▶ **WORK TASK**
Taking the lines below one at a time, count those with the string "agent" and give the result alone.

▶ **EXTRACTED RECORDS**
────────

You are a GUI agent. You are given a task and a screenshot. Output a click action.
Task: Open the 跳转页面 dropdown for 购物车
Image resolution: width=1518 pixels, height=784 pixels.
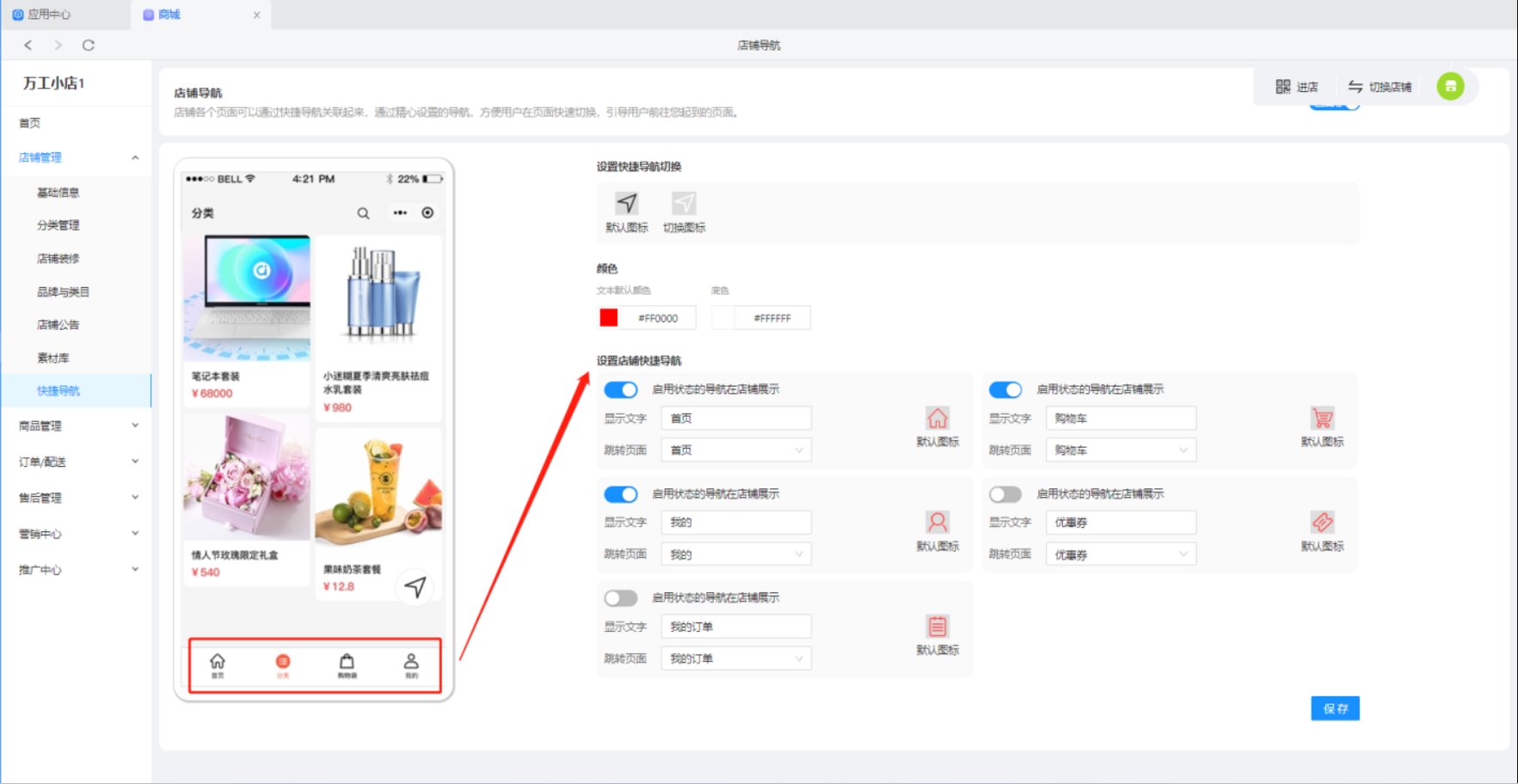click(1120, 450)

────────

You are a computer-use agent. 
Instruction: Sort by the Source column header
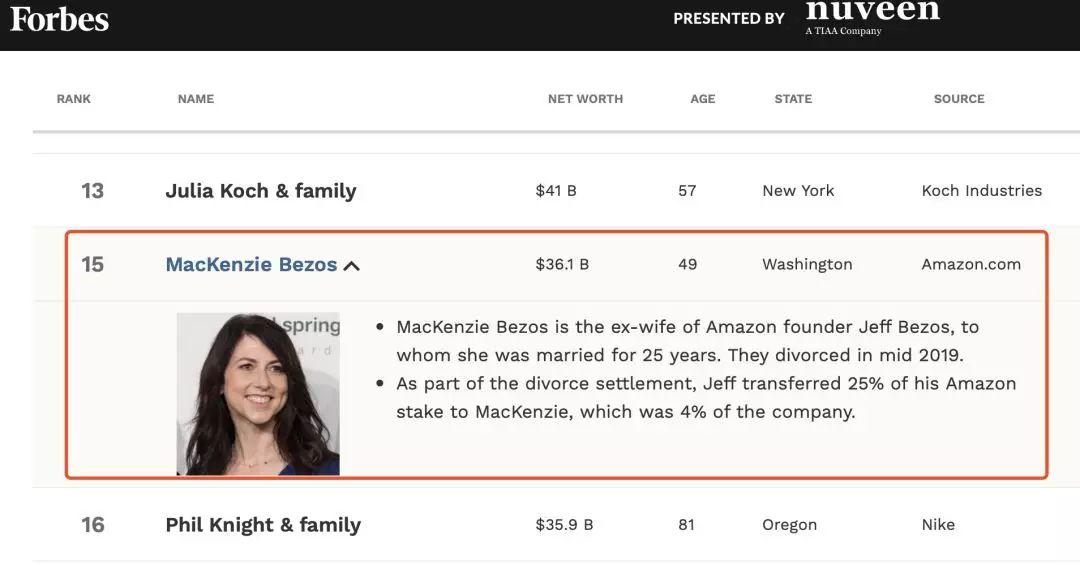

────────

▶ **RESPONSE TO THE TASK**
2